SNEAK PEEK: some of the random photos we took while going on our snorkeling trip around krabi. haven't shared my island photos with the world yet so it's "exclusively" for you loyal readers or random people who came here through google search.

nevertheless, krabi was great overall, as you may see from the photos. we were told hong island was the nicest island around (even nicer than phi phi, it seems) but boy that was quite a lie. a huge fat lie. hong island is NOTHING compared to phi phi. seriously, whoever who's heading to krabi/phuket, here's a tip. head to phi phi instead. don't believe what they tell you about hong island. i mean you can compare if for yourself in my facebook albums. happy going through my hundreds of albums before you can find the right albums though. haha!


my crazy obession when i was in ao nang, krabi.
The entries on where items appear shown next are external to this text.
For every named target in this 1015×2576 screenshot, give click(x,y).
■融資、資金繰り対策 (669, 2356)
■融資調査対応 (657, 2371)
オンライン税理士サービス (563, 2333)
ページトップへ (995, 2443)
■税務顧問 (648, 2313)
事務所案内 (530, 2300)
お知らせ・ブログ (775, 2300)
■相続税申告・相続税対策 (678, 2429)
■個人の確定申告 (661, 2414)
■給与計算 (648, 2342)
while i was there, i was so obsessed with this ham cheese snack. we've even walked to tens of kilometres searching for it, going through every 7 eleven in the map. that was how obsessed i was.


best noodle in the world!

and the beef ball noodles (or chicken noodles, or beef slices - the thing is, it goes well with all meat!). omfg. it makes me wonder if they put drugs in their broth cos i've never tasted anything so damn bloooooody gooooooood! i came home craving for it. i'm so going to learn how to cook such insanely incredible addictive broth. and maybe, you could be one of the lucky (or unlucky, depending on how it turns out to be) ones to try it. haha.


sunkissed. and feeling extra rejuvenated.

okay, that should be all i'm going to ramble for now. back to reality tomorrow. back to work. yet again, another complicated and twisted situation i'm in. i'll worry about that later. going to enjoy my last few hours before i head back to the cruel industry.